_Written exercise A_
Quote the GeoSCIFramework project description word for word, between "GeoSCIFramework: Scalable Real-time" and "volcanic eruptions, tsunamis).", inclusive.
_Written exercise B_
Continue the GeoSCIFramework project description from its last sentence.

_Text excerpt_
--- start ---
Projects Help with Projects Major Projects EarthCube GETSI NASA Support NOTA POLENET RESESS ShakeAlert


GeoSCIFramework: Scalable Real-time Streaming Analytics and Machine Learning for Geoscience and Hazards Research develops a real-time processing system capable of handling a large mix of sensor observations using automated detection of natural hazard events using machine learning, as the events are occurring. A four-organization collaboration (UNAVCO, University of Colorado, University of Oregon, and Rutgers University) develops a data framework for generalized real-time streaming analytics and machine learning for geoscience and hazards research. This work will support rapid analysis and understanding of data associated with hazardous events (earthquakes, volcanic eruptions, tsunamis).

Science Challenges

Earthquakes, tsunamis and volcanoes pose natural hazards on nearly unimaginable scales and compel geoscientists to find new ways to better understand the processes that cause them and to mitigate their effects on population and the built environment.

The shear volume and complexity of the data from these data streams, coupled with the need to model, analyze and assess hazards in a matter of only moments, makes geophysical applications to hazards early warning a Big Data problem. This project will unite computer scientists and geoscientists to develop a data framework for generalized real-time streaming analytics and machine learning for geoscience and hazards research.

GeoSCIFramework system and process architecture

GeoSCIFramework system and process architecture The framework is composed of four layers through which data is acquired, analysed and presented to users (from bottom to top): 1)The Data Ingest/Stream Processing layer is the point of entry for time series streamed from different sensor networks. 2) The Stream/Time Series Data Store layer is responsible for storing raw and curating time series in a format suitable for analytics. 3) Data Search/Analysis/Visualization layer manages computing resources, analytics and machine learning framework. 4) GeoSCIFramework Portal is the user-facing layer.

Technical Approach

This project uses a collaboration between computer scientists and geoscientists to develop a data framework for generalized real-time streaming analytics and machine learning for geoscience and hazards research.
--- end ---
_Data section_
--- start ---
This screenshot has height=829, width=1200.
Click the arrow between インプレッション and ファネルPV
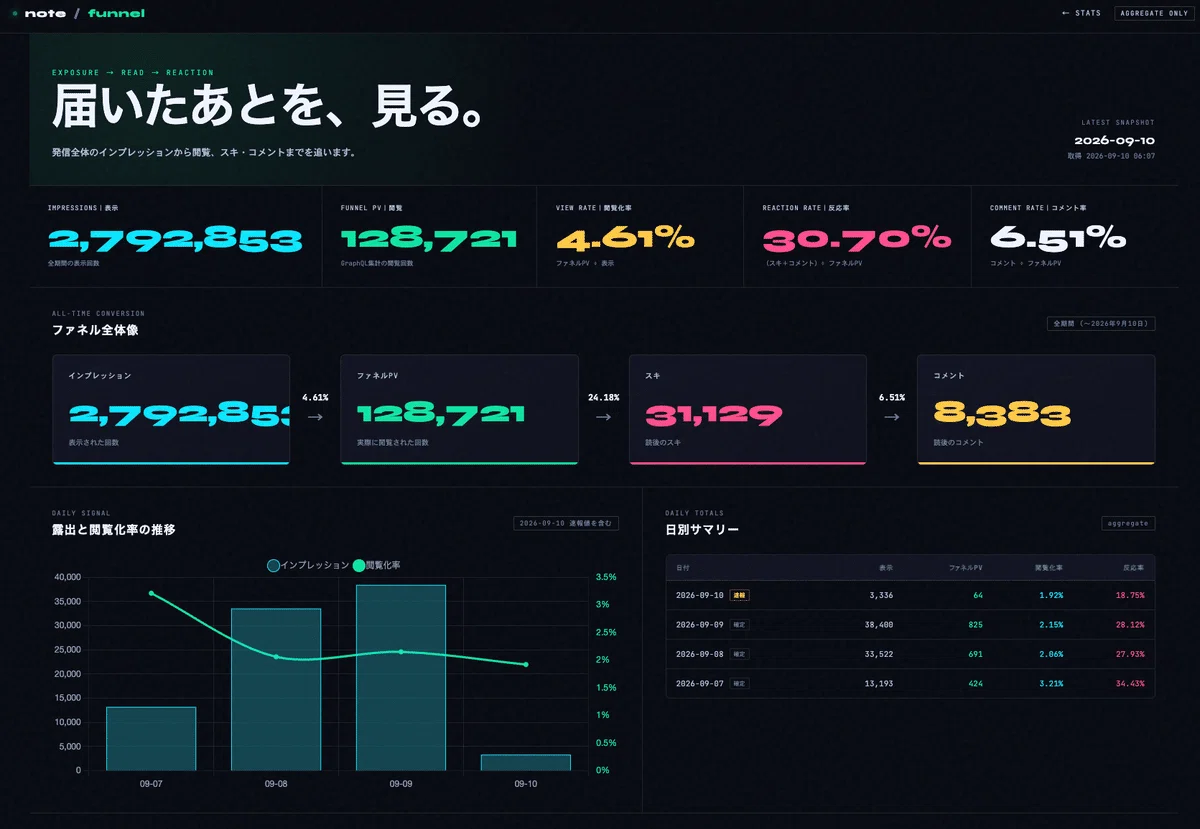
--- end ---
_Expected answer A_
GeoSCIFramework: Scalable Real-time Streaming Analytics and Machine Learning for Geoscience and Hazards Research develops a real-time processing system capable of handling a large mix of sensor observations using automated detection of natural hazard events using machine learning, as the events are occurring. A four-organization collaboration (UNAVCO, University of Colorado, University of Oregon, and Rutgers University) develops a data framework for generalized real-time streaming analytics and machine learning for geoscience and hazards research. This work will support rapid analysis and understanding of data associated with hazardous events (earthquakes, volcanic eruptions, tsunamis).

_Expected answer B_
It focuses on the aggregation and integration of a large number of data streams into a coherent system that supports analysis of the data streams in real-time. The framework will offer machine-learning-based tools designed to detect signals of events, such as earthquakes and tsunamis, that might only be detectable when looking at a broad selection of observational inputs.

The architecture sets up a fast data pipeline by combining a group of open source components that make big data applications viable and easier to develop. Machine learning (ML) algorithms will be researched and applied to the tsunami and earthquake use cases. Integral to the project will be development, documentation and training using collaborative online resources such as GitLab and Jupyter Notebooks, and utilizing NSF XSEDE resources to make larger datasets and computational resources more widely available.

Science Drivers

Our project focuses on use cases in the Cascadia subduction zone and Yellowstone: these locations combine the expertise of the science team with locations where EarthScope and OOI have the greatest concentration of instruments. Data sources for the project draw primarily upon the 1500+ sensors from the EarthScope networks currently managed by UNAVCO and the Incorporated Research Institutions for Seismology (IRIS), as well as the Ocean Observatories Initiative (OOI) cabled array data managed by Rutgers University.

Use Case: Real-time Short-term Events. The fundamental open science question for earthquake and tsunami hazards is about determinism, when, within a minutes long rupture process, is a very large earthquake different from an only large one? This is important for the physics of earthquakes, the rupture behavior, and is indicative of the material properties, the state of stress, and the overall dynamics. For Earthquake (EEW) and Tsunami (TWW) early warning, it defines the minimum possible time at which characterization of an event and its resulting hazards could be made. The focus of this study is earthquake and tsunami warning in the Cascadia subduction zone.

Use Case: Long-term Events. Natural catastrophes occur at a variety of spatial and temporal scales. In particular, solid earth hazards, such as large earthquakes and volcanic eruptions, often have very long interevent times and this makes it difficult to forecast their behavior. This part of the project pulls in multiple data sets to address the long- intermediate- and short-term forecasting of these types of events. Test sites include the Yellowstone magmatic center and the Hawaiian island volcanoes.

Benefits to Researchers

GeoSCIFramework will provide scientists and researchers the capability to instantly recognize that a tsunamigenic earthquake has occurred or to identify longer term subtle motions of the earth's surface on previously unrealized scales. Trained in this multi-data environment and informed by physical models, machine learning algorithms and spatio-temporal analyses, this project’s approach is extensible to not just detection and characterization of earthquakes but also to the onset of other geophysical signals like slow-slip events or magmatic intrusion, expanding the potential for new scientific discoveries.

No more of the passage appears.